パソコン作業現在はパソコンやスマホなど、日常的に液晶画面を見続けることが多くなりました。パソコンなどを見続けると、”目が疲れる”とか”目が乾く”といった症状を訴えると思いますが、その原因のひとつとして”涙の質”が落ちてしまうということです。

 

 

涙の質というのはこの場合、目の表面を保護する『ムチン』という成分が減少しているということです。涙は「水層」「油層」「ムチン層」の3層に分かれていています。涙の水分を逃がさないように油層があり、ムチンは目の表面全体に水分をいきわたらせ安定して目の表面を守るよう働きます。ということは、ムチンが少ないとドライアイ症状が悪化する原因になります。

 

パソコン画面を見るといういのは、仕事上など欠かせないことではありますが、ムチンを減少させてしまう原因であるというのも事実です。やはり積極的に減ってしまったムチンを補うよう心掛ける必要があります。ムチンはビタミンAを摂取することによって、体内で作られやすくなります。また、オクラとか山芋とか粘々とした食品にもムチンは多く含まれます。

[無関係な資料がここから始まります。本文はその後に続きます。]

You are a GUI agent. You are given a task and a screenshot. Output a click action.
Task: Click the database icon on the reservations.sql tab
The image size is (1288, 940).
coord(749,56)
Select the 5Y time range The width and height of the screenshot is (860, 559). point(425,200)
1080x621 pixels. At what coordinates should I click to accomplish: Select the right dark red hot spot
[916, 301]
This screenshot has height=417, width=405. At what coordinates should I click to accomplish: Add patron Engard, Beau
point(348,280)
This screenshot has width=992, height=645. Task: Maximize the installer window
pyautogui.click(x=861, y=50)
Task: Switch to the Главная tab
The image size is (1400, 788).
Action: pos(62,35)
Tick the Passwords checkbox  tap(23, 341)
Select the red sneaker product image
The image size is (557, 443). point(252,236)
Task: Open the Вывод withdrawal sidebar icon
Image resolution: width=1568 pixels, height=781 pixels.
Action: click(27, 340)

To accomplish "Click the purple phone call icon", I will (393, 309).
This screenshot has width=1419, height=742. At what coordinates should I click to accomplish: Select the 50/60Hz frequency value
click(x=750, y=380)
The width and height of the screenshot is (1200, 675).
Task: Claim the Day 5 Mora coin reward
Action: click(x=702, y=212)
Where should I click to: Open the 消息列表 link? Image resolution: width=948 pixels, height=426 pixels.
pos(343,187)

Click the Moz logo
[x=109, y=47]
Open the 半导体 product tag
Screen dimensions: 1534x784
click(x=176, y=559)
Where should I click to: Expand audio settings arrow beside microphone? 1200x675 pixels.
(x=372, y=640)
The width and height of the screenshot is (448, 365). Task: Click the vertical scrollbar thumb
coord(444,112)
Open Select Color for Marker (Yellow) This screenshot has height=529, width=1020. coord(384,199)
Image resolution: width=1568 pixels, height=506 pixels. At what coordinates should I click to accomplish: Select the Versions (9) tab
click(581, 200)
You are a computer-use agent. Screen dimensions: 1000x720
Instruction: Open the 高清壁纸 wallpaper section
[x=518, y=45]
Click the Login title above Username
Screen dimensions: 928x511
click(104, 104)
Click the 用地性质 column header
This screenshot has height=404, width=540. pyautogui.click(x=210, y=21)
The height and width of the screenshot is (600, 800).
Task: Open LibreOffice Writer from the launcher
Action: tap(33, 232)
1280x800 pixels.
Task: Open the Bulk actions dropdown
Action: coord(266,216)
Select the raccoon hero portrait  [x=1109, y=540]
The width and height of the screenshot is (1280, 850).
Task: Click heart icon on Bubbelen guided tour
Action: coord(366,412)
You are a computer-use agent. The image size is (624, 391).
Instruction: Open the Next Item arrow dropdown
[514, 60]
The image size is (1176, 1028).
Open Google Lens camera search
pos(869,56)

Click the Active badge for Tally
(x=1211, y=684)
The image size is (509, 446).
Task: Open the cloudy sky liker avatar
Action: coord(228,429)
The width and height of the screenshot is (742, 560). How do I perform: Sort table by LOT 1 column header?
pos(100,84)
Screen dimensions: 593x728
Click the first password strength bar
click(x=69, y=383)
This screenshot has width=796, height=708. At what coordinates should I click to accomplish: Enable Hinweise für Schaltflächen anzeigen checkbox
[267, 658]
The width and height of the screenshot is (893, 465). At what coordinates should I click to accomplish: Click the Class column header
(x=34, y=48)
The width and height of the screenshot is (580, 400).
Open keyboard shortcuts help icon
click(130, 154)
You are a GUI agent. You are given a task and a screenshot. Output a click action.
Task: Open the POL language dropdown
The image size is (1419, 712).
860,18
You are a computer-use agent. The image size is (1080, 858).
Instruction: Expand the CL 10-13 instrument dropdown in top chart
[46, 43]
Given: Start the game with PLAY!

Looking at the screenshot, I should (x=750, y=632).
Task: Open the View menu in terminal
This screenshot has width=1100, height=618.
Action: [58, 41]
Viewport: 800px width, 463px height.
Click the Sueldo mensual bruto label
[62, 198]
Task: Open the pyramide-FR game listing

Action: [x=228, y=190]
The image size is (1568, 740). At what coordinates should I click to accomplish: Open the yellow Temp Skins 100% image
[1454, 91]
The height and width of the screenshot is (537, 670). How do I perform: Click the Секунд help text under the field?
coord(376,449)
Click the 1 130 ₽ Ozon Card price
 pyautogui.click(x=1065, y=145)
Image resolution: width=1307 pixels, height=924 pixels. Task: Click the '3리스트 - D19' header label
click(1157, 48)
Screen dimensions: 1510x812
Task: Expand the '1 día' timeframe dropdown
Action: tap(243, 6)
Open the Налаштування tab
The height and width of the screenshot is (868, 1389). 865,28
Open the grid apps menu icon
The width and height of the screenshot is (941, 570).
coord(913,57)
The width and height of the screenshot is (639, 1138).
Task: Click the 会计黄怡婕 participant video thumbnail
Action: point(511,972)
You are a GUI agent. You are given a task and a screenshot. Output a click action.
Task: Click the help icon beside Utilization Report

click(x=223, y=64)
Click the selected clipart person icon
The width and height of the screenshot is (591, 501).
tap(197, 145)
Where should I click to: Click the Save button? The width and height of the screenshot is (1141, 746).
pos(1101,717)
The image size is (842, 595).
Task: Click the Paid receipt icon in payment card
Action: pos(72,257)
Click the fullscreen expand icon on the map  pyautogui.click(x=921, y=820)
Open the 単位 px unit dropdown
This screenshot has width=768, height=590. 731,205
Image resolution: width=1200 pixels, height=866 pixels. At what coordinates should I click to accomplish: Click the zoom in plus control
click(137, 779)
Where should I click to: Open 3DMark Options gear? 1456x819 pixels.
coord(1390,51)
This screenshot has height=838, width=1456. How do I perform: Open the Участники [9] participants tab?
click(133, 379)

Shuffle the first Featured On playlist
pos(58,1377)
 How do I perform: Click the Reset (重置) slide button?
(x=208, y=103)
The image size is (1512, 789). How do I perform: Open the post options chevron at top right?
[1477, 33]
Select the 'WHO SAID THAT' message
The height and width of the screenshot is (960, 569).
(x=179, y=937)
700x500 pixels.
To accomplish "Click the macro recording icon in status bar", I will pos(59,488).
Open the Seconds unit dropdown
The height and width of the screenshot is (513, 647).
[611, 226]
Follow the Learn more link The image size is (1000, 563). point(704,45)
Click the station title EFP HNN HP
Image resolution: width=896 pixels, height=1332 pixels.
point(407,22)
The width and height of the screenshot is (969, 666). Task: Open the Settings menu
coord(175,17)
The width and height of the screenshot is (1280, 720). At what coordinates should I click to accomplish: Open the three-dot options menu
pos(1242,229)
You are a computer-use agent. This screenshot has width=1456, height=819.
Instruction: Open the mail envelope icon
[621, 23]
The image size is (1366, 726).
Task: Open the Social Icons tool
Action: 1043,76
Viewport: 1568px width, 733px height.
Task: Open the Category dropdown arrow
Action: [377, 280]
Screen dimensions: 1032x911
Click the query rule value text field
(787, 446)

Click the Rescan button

もちろん、画面を見る事をやめて目を休める”小休止”も忘れずに行いましょう!

寝ているときも、目が乾きます。

タイトルどおり、寝ているときも目の表面は乾きます。目を閉じてれば、目が乾くなんてことないと思えそうですが、実は違います。

目を開けて生活しているときは、目の表面が乾かないように絶えず”まばたき”をします。成人で1日約2万回、まばたきをします。目の表面にきちんと涙があると、外敵から目を守りったり、視力を出したりと役割を果たします。

では、「寝る」=「目を閉じている」状態で、なぜ目が乾くという症状がでるのでしょうか?

実は寝てしまうと、まばたきをしません。ですので、涙が目の表面にいきわたらなくなります。
この状態だと乾きますよね?!

目を開けたときに表面が乾くと、すぐさま目を守ろうとして自然にまばたきが行われます。
まばたきをすることによって、目の表面が常に潤った状態であるよう保つことになります。
数十秒、開けっ放しにしておこうものなら、目の表面がひりひり傷みだします・・

反面、寝ているときはまばたきがないので、目の表面が乾いても、まぶた自体が閉じられているので、外敵の侵入もないので、目を保護する涙は多少の分泌はされますが、起きているときより格段に量が減ります。

また、起床時にメヤニがひどい!!という方は、おそらく乾燥が原因によるものです。眼軟膏などを入れ込んで寝ると、改善されると思いますので、眼科医に相談してくださいね。